Give back every record precisely.

Records for the exercise:

****************************************

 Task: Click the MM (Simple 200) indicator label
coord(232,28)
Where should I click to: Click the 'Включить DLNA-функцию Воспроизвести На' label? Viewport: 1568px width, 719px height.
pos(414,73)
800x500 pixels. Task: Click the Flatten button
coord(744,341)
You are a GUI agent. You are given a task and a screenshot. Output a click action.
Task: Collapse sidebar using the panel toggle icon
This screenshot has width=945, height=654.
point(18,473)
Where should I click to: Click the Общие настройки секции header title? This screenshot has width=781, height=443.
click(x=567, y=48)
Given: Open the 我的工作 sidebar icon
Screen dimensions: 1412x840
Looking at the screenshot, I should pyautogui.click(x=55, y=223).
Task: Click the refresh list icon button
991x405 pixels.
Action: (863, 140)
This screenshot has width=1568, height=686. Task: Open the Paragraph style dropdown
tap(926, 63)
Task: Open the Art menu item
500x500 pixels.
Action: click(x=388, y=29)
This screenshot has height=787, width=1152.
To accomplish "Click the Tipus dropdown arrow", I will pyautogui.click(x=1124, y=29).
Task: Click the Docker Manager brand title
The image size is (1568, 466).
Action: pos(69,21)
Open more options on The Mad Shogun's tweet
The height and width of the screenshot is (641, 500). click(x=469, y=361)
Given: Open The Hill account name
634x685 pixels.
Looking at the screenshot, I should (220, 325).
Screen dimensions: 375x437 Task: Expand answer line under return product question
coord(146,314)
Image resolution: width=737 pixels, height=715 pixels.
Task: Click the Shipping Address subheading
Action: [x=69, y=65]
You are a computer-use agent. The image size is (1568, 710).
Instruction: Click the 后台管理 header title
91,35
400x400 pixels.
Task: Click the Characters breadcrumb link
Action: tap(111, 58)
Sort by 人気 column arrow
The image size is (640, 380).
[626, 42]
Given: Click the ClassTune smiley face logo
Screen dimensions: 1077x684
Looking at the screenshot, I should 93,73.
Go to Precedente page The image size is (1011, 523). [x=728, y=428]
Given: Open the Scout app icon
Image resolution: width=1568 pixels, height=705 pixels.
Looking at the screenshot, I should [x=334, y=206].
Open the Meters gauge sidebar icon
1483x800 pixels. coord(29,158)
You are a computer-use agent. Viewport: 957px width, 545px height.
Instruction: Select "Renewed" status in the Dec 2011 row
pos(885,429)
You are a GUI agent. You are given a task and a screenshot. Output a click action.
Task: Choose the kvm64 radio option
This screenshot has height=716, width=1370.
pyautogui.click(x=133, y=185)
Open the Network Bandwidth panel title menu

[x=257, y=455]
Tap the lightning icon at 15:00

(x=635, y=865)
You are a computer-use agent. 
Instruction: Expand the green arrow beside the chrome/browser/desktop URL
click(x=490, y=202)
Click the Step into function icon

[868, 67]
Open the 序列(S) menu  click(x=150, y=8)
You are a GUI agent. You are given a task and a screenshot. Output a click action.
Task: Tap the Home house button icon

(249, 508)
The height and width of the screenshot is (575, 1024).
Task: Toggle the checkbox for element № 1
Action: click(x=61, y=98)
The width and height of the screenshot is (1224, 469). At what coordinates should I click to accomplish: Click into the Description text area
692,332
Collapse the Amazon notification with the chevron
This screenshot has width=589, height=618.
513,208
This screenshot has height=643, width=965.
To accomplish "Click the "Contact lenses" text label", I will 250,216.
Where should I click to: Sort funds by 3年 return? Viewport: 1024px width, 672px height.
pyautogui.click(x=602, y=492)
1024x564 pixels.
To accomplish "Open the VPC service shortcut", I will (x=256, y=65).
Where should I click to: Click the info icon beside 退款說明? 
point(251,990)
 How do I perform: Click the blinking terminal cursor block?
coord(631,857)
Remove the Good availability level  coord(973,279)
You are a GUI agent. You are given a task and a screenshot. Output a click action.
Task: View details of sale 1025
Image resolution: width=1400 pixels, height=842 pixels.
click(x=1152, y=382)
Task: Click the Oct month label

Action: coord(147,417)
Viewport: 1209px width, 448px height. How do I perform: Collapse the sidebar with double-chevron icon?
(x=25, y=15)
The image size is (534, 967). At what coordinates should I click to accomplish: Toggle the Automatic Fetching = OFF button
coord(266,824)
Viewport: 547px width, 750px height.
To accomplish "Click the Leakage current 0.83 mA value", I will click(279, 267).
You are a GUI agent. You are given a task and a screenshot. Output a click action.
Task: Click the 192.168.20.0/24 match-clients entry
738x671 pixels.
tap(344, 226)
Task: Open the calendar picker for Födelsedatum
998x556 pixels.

****************************************

Result:
 Task: Click the MM (Simple 200) indicator label
coord(232,28)
Where should I click to: Click the 'Включить DLNA-функцию Воспроизвести На' label? Viewport: 1568px width, 719px height.
pos(414,73)
800x500 pixels. Task: Click the Flatten button
coord(744,341)
You are a GUI agent. You are given a task and a screenshot. Output a click action.
Task: Collapse sidebar using the panel toggle icon
This screenshot has width=945, height=654.
point(18,473)
Where should I click to: Click the Общие настройки секции header title? This screenshot has width=781, height=443.
click(x=567, y=48)
Given: Open the 我的工作 sidebar icon
Screen dimensions: 1412x840
Looking at the screenshot, I should pyautogui.click(x=55, y=223).
Task: Click the refresh list icon button
991x405 pixels.
Action: (863, 140)
This screenshot has width=1568, height=686. Task: Open the Paragraph style dropdown
tap(926, 63)
Task: Open the Art menu item
500x500 pixels.
Action: click(x=388, y=29)
This screenshot has height=787, width=1152.
To accomplish "Click the Tipus dropdown arrow", I will pyautogui.click(x=1124, y=29).
Task: Click the Docker Manager brand title
The image size is (1568, 466).
Action: pos(69,21)
Open more options on The Mad Shogun's tweet
The height and width of the screenshot is (641, 500). click(x=469, y=361)
Given: Open The Hill account name
634x685 pixels.
Looking at the screenshot, I should (220, 325).
Screen dimensions: 375x437 Task: Expand answer line under return product question
coord(146,314)
Image resolution: width=737 pixels, height=715 pixels.
Task: Click the Shipping Address subheading
Action: [x=69, y=65]
You are a computer-use agent. The image size is (1568, 710).
Instruction: Click the 后台管理 header title
91,35
400x400 pixels.
Task: Click the Characters breadcrumb link
Action: tap(111, 58)
Sort by 人気 column arrow
The image size is (640, 380).
[626, 42]
Given: Click the ClassTune smiley face logo
Screen dimensions: 1077x684
Looking at the screenshot, I should 93,73.
Go to Precedente page The image size is (1011, 523). [x=728, y=428]
Given: Open the Scout app icon
Image resolution: width=1568 pixels, height=705 pixels.
Looking at the screenshot, I should [x=334, y=206].
Open the Meters gauge sidebar icon
1483x800 pixels. coord(29,158)
You are a computer-use agent. Viewport: 957px width, 545px height.
Instruction: Select "Renewed" status in the Dec 2011 row
pos(885,429)
You are a GUI agent. You are given a task and a screenshot. Output a click action.
Task: Choose the kvm64 radio option
This screenshot has height=716, width=1370.
pyautogui.click(x=133, y=185)
Open the Network Bandwidth panel title menu

[x=257, y=455]
Tap the lightning icon at 15:00

(x=635, y=865)
You are a computer-use agent. 
Instruction: Expand the green arrow beside the chrome/browser/desktop URL
click(x=490, y=202)
Click the Step into function icon

[868, 67]
Open the 序列(S) menu  click(x=150, y=8)
You are a GUI agent. You are given a task and a screenshot. Output a click action.
Task: Tap the Home house button icon

(249, 508)
The height and width of the screenshot is (575, 1024).
Task: Toggle the checkbox for element № 1
Action: click(x=61, y=98)
The width and height of the screenshot is (1224, 469). At what coordinates should I click to accomplish: Click into the Description text area
692,332
Collapse the Amazon notification with the chevron
This screenshot has width=589, height=618.
513,208
This screenshot has height=643, width=965.
To accomplish "Click the "Contact lenses" text label", I will 250,216.
Where should I click to: Sort funds by 3年 return? Viewport: 1024px width, 672px height.
pyautogui.click(x=602, y=492)
1024x564 pixels.
To accomplish "Open the VPC service shortcut", I will (x=256, y=65).
Where should I click to: Click the info icon beside 退款說明? 
point(251,990)
 How do I perform: Click the blinking terminal cursor block?
coord(631,857)
Remove the Good availability level  coord(973,279)
You are a GUI agent. You are given a task and a screenshot. Output a click action.
Task: View details of sale 1025
Image resolution: width=1400 pixels, height=842 pixels.
click(x=1152, y=382)
Task: Click the Oct month label

Action: coord(147,417)
Viewport: 1209px width, 448px height. How do I perform: Collapse the sidebar with double-chevron icon?
(x=25, y=15)
The image size is (534, 967). At what coordinates should I click to accomplish: Toggle the Automatic Fetching = OFF button
coord(266,824)
Viewport: 547px width, 750px height.
To accomplish "Click the Leakage current 0.83 mA value", I will click(279, 267).
You are a GUI agent. You are given a task and a screenshot. Output a click action.
Task: Click the 192.168.20.0/24 match-clients entry
738x671 pixels.
tap(344, 226)
Task: Open the calendar picker for Födelsedatum
998x556 pixels.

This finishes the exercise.